(Saved data entries)
===============

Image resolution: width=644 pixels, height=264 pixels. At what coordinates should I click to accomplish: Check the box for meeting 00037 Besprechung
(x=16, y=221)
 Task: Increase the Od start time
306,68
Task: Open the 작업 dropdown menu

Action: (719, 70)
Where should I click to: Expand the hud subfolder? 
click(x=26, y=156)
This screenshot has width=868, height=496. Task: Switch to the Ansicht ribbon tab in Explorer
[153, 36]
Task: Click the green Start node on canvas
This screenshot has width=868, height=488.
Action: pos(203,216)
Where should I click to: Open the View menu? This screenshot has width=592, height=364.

===============

- TASK:
Give back each line above exactly as written.

- WRITTEN SOLUTION:
Image resolution: width=644 pixels, height=264 pixels. At what coordinates should I click to accomplish: Check the box for meeting 00037 Besprechung
(x=16, y=221)
 Task: Increase the Od start time
306,68
Task: Open the 작업 dropdown menu

Action: (719, 70)
Where should I click to: Expand the hud subfolder? 
click(x=26, y=156)
This screenshot has width=868, height=496. Task: Switch to the Ansicht ribbon tab in Explorer
[153, 36]
Task: Click the green Start node on canvas
This screenshot has width=868, height=488.
Action: pos(203,216)
Where should I click to: Open the View menu? This screenshot has width=592, height=364.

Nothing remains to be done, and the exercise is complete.